# start of RECORDS PROVIDED

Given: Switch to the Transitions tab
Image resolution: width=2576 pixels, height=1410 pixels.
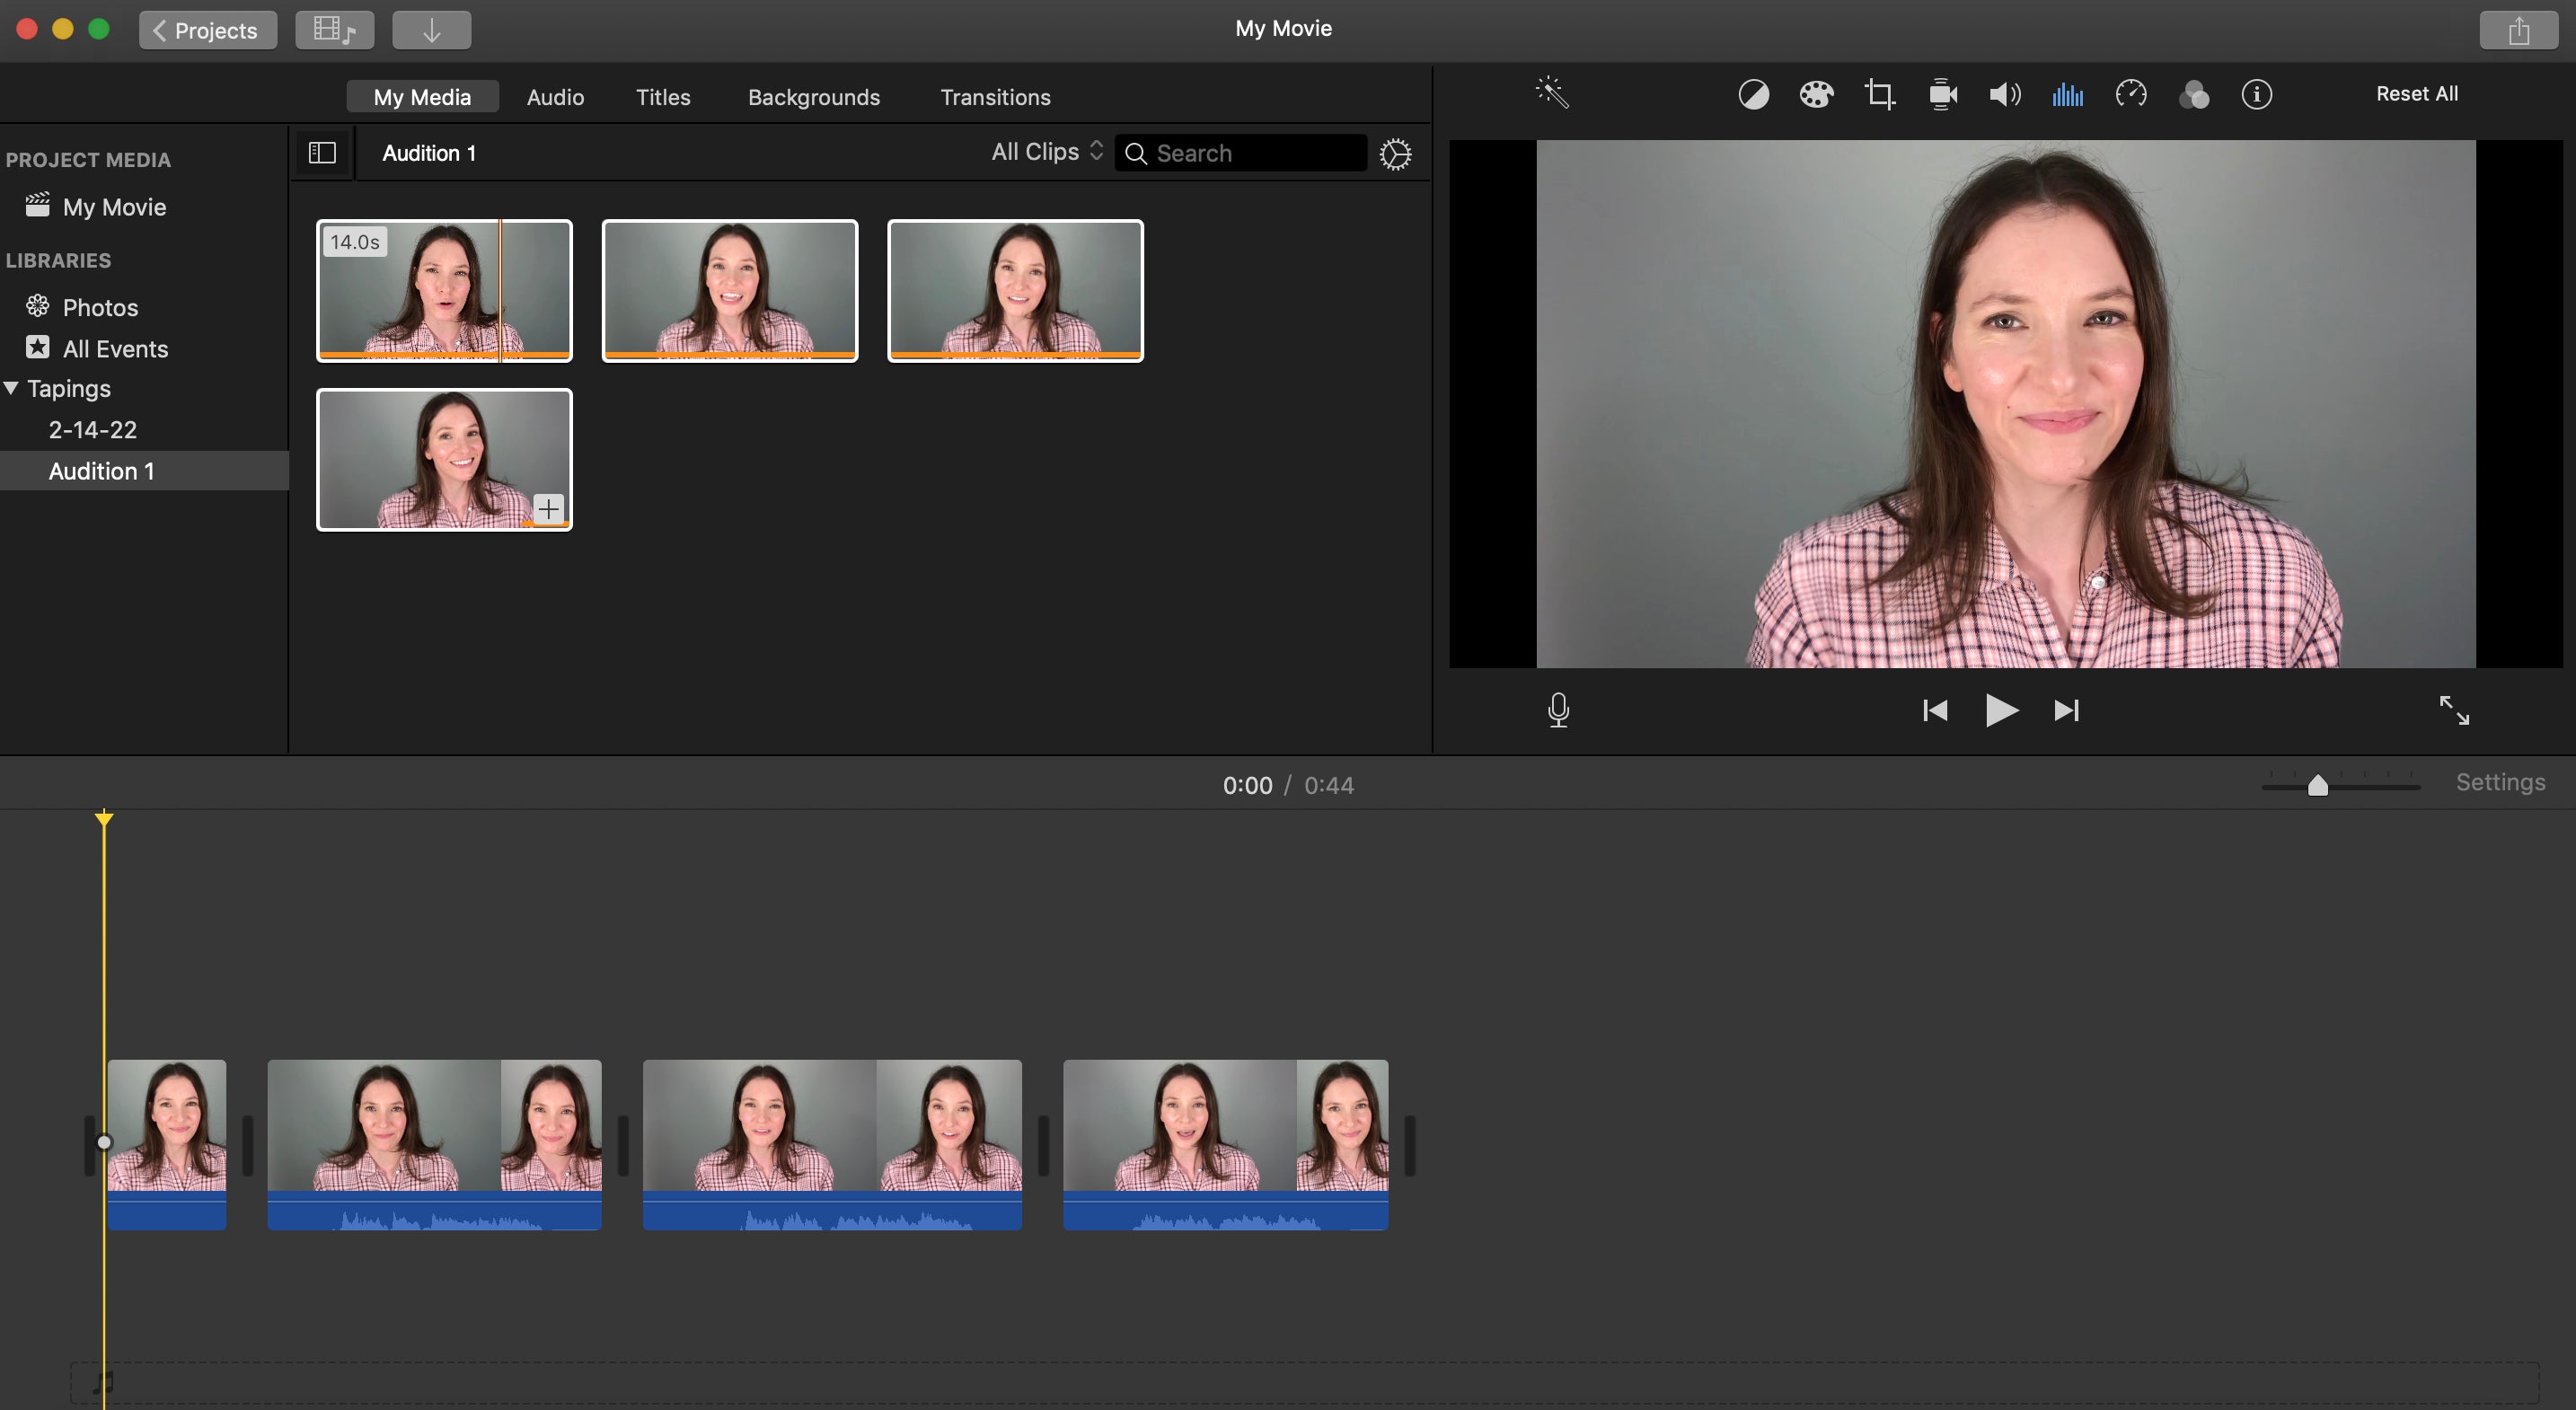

# end of RECORDS PROVIDED
# start of RECORDS PROVIDED

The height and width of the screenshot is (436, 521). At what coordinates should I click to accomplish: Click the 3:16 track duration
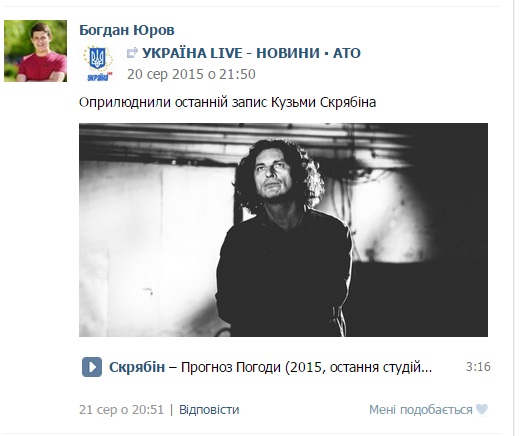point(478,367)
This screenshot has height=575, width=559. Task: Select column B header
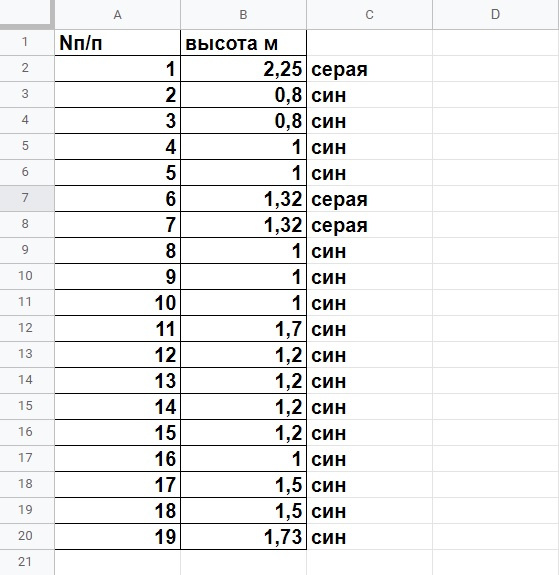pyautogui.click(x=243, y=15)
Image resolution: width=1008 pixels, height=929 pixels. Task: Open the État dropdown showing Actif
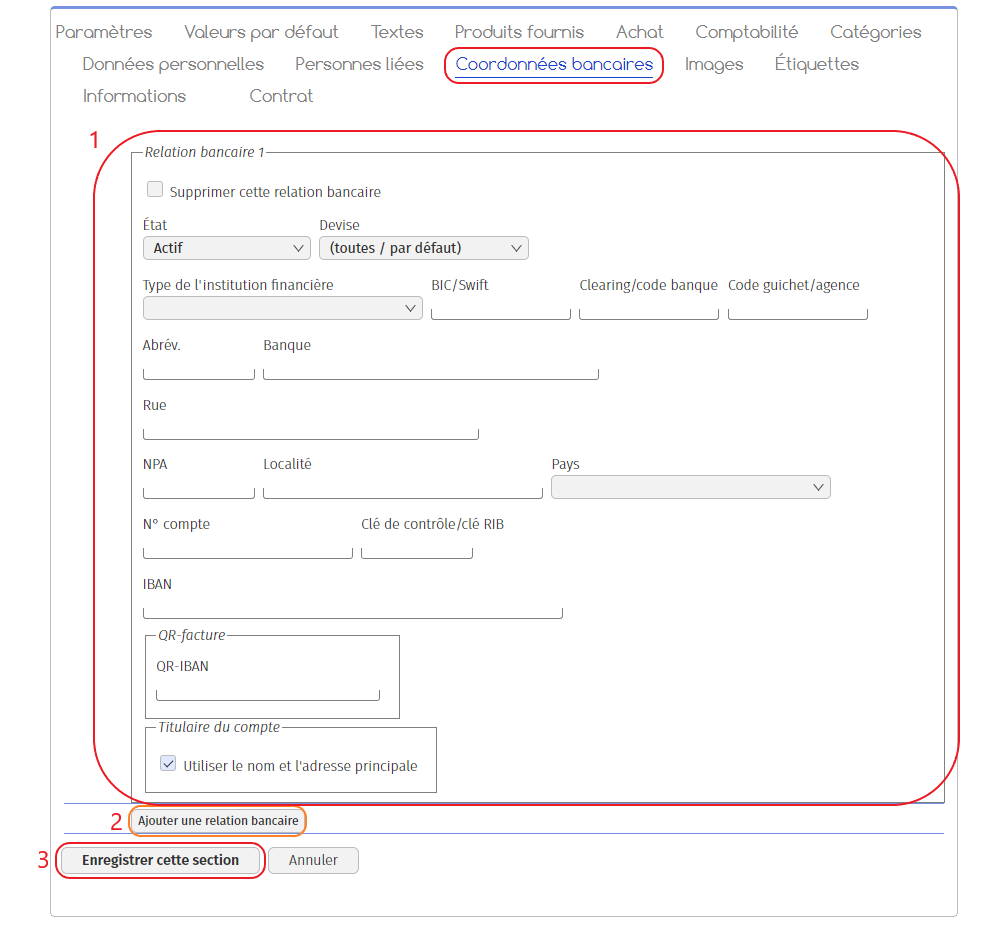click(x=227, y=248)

# end of RECORDS PROVIDED

◆ **WHAT TO DO**
Copy out the entry lines word for word, starting at the line containing "Given: Switch to the Transitions tab" and ending at the line containing "Image resolution: width=2576", including both.

◆ **COMPLETE OUTPUT**
Given: Switch to the Transitions tab
Image resolution: width=2576 pixels, height=1410 pixels.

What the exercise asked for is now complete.